• Tekstfragment:
<<<<

Woordenboek van Populair Taalgebruik

Marc De Coster (2020-2024)

Gepubliceerd op 19-09-2023

piet

betekenis & definitie

1) (19e eeuw) (stud.) bluffer; (iron.) knappe kerel.

• Flanor, jongen! je bent een Piet! (Johannes Kneppelhout: Studenten-typen. 1839-1841)
• Piet (Een -, (stud.), iemand, die zich heel wat inbeeldt en bluft; ook ironisch: een knappe kerel. (Taco H. de Beer en E. Laurillard: Woordenschat, verklaring van woorden en uitdrukkingen. 1899)
• Maar niet zoozeer zijn sierlijk gewaad, zijne geheele uiterlijke houding verraadt den diplomaat. Ten zijnen behoeve is de naam van nuf op de Academie toegepast en spottend zegt men, als men hem voorbijloopt: - dat 's een piet! - of: - zoo'n beroerd mispunt! - of iets even vleijends. (Johannes Kneppelhout, onder pseudoniem Klikspaan. Studentenschetsen. 2002)

2) (19e eeuw) (inf.) mannelijk lid. In Vlaanderen vaak in de verkleinvorm. 'Aan zijn piet trekken': masturberen. 'De grote Piet uithangen' is een schertsende uitdrukking voor: 'de exhibitionist spelen'. 'Piet in het hok spelen' betekent copuleren, neuken. Beide uitdrukkingen worden vermeld in de Geïllustreerde Encyclopedie van de Sexualiteit. (Ned. vertaling van The Visual Dictionary of Sex. H.J.W. Becht-Amsterdam. 1977-1980. Woordenlijst p. 126). Zie ook: eerste* communiepietje; pieterman*.

• (Leonard Lodewijk de Bo: Westvlaamsch idioticon. 1873)
• piet = piethoan = kruul, krule, kruulhoan, kruleman = penis, de vier laatste in de kindertaal; piit, Fransch vit, pénis. Oostfr. pîthân, kr lhân, Westf. Peter. Zegsw.: elk pist oet zien ijgen piethoanje = elk moet voor zijn eigen belang zorgen, op eigen wieken drijven. (H. Molema: Woordenboek der Groningsche volkstaal, in de 19de eeuw. 1895)
• (P.J. Cornelissen & J.-B. Vervliet: Idioticon van het Antwerpsch Dialect. 4 delen. 1899-1906)

>>>>

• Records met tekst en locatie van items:

<<<<

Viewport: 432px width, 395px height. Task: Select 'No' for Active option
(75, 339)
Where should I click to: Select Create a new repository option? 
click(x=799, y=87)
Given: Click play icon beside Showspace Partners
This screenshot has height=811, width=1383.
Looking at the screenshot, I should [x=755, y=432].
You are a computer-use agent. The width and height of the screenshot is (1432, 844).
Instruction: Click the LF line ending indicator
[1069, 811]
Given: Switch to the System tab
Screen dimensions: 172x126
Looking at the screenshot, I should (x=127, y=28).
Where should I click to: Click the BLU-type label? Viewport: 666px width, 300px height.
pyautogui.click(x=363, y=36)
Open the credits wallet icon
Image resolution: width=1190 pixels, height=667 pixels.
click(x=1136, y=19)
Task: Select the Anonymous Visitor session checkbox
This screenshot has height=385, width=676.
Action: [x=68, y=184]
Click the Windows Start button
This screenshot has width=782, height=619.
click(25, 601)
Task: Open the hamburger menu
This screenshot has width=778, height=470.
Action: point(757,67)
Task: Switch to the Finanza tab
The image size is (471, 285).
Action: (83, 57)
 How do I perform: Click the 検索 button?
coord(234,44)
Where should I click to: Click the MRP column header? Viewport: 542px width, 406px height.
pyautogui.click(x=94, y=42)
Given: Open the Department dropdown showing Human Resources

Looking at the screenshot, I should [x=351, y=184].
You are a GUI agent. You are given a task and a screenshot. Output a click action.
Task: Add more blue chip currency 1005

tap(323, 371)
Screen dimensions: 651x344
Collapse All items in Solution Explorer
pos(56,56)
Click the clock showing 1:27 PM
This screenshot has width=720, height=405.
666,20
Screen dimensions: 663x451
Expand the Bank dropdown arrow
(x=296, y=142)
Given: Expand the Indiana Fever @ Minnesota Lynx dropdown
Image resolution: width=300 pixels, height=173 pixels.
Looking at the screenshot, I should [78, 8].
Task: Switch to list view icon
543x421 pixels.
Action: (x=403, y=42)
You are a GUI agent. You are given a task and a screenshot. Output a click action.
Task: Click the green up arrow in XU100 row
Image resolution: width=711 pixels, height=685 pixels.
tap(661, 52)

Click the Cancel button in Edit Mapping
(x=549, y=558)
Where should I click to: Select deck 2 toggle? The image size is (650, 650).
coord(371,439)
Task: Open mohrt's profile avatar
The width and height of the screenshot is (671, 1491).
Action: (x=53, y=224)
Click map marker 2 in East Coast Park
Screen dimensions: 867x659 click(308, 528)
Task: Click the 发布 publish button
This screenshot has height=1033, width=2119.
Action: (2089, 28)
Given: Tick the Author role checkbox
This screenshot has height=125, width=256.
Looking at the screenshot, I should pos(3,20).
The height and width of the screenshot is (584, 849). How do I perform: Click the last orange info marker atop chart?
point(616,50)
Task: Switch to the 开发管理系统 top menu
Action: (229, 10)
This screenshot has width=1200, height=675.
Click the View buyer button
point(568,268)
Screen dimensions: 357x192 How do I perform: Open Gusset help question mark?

>>>>

• Te doen:
A) Zet de alinea uit het artikel over 'piet' die begint met "2) (19e eeuw) (inf.) mannelijk lid" om in een lijst met de belangrijkste feiten.
B) Op welke datum is het artikel over 'piet' gepubliceerd?
C) Neem uit het artikel over 'piet' woord voor woord het stuk over dat begint bij "Woordenboek van Populair" en eindigt bij "Kneppelhout: Studenten-typen. 1839-1841)".

• Antwoorden per opdracht:
A)
- Betekenis (19e eeuw, informeel): mannelijk lid; in Vlaanderen vaak in de verkleinvorm.
- 'Aan zijn piet trekken': masturberen.
- 'De grote Piet uithangen': schertsend voor 'de exhibitionist spelen'.
- 'Piet in het hok spelen': copuleren, neuken.
- Beide uitdrukkingen staan in de Geïllustreerde Encyclopedie van de Sexualiteit (Nederlandse vertaling van The Visual Dictionary of Sex, H.J.W. Becht-Amsterdam, 1977-1980, woordenlijst p. 126).
- Zie ook: eerste communiepietje; pieterman.

B) Op 19-09-2023.

C)
Woordenboek van Populair Taalgebruik

Marc De Coster (2020-2024)

Gepubliceerd op 19-09-2023

piet

betekenis & definitie

1) (19e eeuw) (stud.) bluffer; (iron.) knappe kerel.

• Flanor, jongen! je bent een Piet! (Johannes Kneppelhout: Studenten-typen. 1839-1841)